■ Record set
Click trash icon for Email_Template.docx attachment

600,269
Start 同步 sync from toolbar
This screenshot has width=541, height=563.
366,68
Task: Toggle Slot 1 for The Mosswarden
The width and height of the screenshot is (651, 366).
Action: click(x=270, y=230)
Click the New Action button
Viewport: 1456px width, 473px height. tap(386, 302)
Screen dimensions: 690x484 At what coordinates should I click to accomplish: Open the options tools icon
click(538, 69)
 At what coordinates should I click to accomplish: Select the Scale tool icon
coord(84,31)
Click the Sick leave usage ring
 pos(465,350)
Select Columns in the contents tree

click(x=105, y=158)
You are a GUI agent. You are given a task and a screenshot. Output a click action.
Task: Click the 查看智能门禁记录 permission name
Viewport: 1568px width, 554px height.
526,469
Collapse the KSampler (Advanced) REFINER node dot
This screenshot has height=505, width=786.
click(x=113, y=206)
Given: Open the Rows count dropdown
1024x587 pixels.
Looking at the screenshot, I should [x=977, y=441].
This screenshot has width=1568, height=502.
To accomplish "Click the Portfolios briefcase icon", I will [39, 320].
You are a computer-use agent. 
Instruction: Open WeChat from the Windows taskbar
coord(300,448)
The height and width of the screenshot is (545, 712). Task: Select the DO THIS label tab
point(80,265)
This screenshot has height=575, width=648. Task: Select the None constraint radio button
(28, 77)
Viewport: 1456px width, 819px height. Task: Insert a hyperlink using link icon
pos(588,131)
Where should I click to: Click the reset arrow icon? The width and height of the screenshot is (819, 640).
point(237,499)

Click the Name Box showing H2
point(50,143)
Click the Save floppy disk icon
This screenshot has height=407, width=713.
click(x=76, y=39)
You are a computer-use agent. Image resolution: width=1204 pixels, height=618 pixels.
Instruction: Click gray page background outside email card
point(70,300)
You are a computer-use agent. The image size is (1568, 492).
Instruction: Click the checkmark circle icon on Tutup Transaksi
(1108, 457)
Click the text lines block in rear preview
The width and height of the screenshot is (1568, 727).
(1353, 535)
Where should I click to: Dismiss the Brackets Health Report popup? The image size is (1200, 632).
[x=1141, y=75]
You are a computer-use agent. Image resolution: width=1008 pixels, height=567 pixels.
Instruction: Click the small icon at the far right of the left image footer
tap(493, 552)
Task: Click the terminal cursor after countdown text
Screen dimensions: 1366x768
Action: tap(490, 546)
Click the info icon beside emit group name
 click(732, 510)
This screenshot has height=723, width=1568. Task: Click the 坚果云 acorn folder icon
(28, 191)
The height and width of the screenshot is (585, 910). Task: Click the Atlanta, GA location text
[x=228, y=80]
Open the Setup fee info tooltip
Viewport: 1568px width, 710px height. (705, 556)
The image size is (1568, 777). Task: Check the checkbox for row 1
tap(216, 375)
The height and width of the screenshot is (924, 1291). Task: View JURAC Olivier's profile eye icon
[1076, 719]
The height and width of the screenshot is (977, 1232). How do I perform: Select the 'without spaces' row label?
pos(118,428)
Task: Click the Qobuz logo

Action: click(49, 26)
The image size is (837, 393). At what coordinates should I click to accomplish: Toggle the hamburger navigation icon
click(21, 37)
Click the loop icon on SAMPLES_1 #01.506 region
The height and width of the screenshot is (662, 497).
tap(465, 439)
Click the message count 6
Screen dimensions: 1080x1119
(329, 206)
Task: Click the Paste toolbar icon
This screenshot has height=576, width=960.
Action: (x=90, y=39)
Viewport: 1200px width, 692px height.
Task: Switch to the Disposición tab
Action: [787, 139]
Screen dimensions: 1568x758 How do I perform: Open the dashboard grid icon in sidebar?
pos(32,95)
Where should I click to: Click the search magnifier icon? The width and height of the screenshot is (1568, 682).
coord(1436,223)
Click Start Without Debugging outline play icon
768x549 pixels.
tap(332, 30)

■ Exercise goal
Reproduce every line of the data verbatim.

■ Expected output
Click trash icon for Email_Template.docx attachment

600,269
Start 同步 sync from toolbar
This screenshot has width=541, height=563.
366,68
Task: Toggle Slot 1 for The Mosswarden
The width and height of the screenshot is (651, 366).
Action: click(x=270, y=230)
Click the New Action button
Viewport: 1456px width, 473px height. tap(386, 302)
Screen dimensions: 690x484 At what coordinates should I click to accomplish: Open the options tools icon
click(538, 69)
 At what coordinates should I click to accomplish: Select the Scale tool icon
coord(84,31)
Click the Sick leave usage ring
 pos(465,350)
Select Columns in the contents tree

click(x=105, y=158)
You are a GUI agent. You are given a task and a screenshot. Output a click action.
Task: Click the 查看智能门禁记录 permission name
Viewport: 1568px width, 554px height.
526,469
Collapse the KSampler (Advanced) REFINER node dot
This screenshot has height=505, width=786.
click(x=113, y=206)
Given: Open the Rows count dropdown
1024x587 pixels.
Looking at the screenshot, I should [x=977, y=441].
This screenshot has width=1568, height=502.
To accomplish "Click the Portfolios briefcase icon", I will [39, 320].
You are a computer-use agent. 
Instruction: Open WeChat from the Windows taskbar
coord(300,448)
The height and width of the screenshot is (545, 712). Task: Select the DO THIS label tab
point(80,265)
This screenshot has height=575, width=648. Task: Select the None constraint radio button
(28, 77)
Viewport: 1456px width, 819px height. Task: Insert a hyperlink using link icon
pos(588,131)
Where should I click to: Click the reset arrow icon? The width and height of the screenshot is (819, 640).
point(237,499)

Click the Name Box showing H2
point(50,143)
Click the Save floppy disk icon
This screenshot has height=407, width=713.
click(x=76, y=39)
You are a computer-use agent. Image resolution: width=1204 pixels, height=618 pixels.
Instruction: Click gray page background outside email card
point(70,300)
You are a computer-use agent. The image size is (1568, 492).
Instruction: Click the checkmark circle icon on Tutup Transaksi
(1108, 457)
Click the text lines block in rear preview
The width and height of the screenshot is (1568, 727).
(1353, 535)
Where should I click to: Dismiss the Brackets Health Report popup? The image size is (1200, 632).
[x=1141, y=75]
You are a computer-use agent. Image resolution: width=1008 pixels, height=567 pixels.
Instruction: Click the small icon at the far right of the left image footer
tap(493, 552)
Task: Click the terminal cursor after countdown text
Screen dimensions: 1366x768
Action: tap(490, 546)
Click the info icon beside emit group name
 click(732, 510)
This screenshot has height=723, width=1568. Task: Click the 坚果云 acorn folder icon
(28, 191)
The height and width of the screenshot is (585, 910). Task: Click the Atlanta, GA location text
[x=228, y=80]
Open the Setup fee info tooltip
Viewport: 1568px width, 710px height. (705, 556)
The image size is (1568, 777). Task: Check the checkbox for row 1
tap(216, 375)
The height and width of the screenshot is (924, 1291). Task: View JURAC Olivier's profile eye icon
[1076, 719]
The height and width of the screenshot is (977, 1232). How do I perform: Select the 'without spaces' row label?
pos(118,428)
Task: Click the Qobuz logo

Action: click(49, 26)
The image size is (837, 393). At what coordinates should I click to accomplish: Toggle the hamburger navigation icon
click(21, 37)
Click the loop icon on SAMPLES_1 #01.506 region
The height and width of the screenshot is (662, 497).
tap(465, 439)
Click the message count 6
Screen dimensions: 1080x1119
(329, 206)
Task: Click the Paste toolbar icon
This screenshot has height=576, width=960.
Action: (x=90, y=39)
Viewport: 1200px width, 692px height.
Task: Switch to the Disposición tab
Action: [787, 139]
Screen dimensions: 1568x758 How do I perform: Open the dashboard grid icon in sidebar?
pos(32,95)
Where should I click to: Click the search magnifier icon? The width and height of the screenshot is (1568, 682).
coord(1436,223)
Click Start Without Debugging outline play icon
768x549 pixels.
tap(332, 30)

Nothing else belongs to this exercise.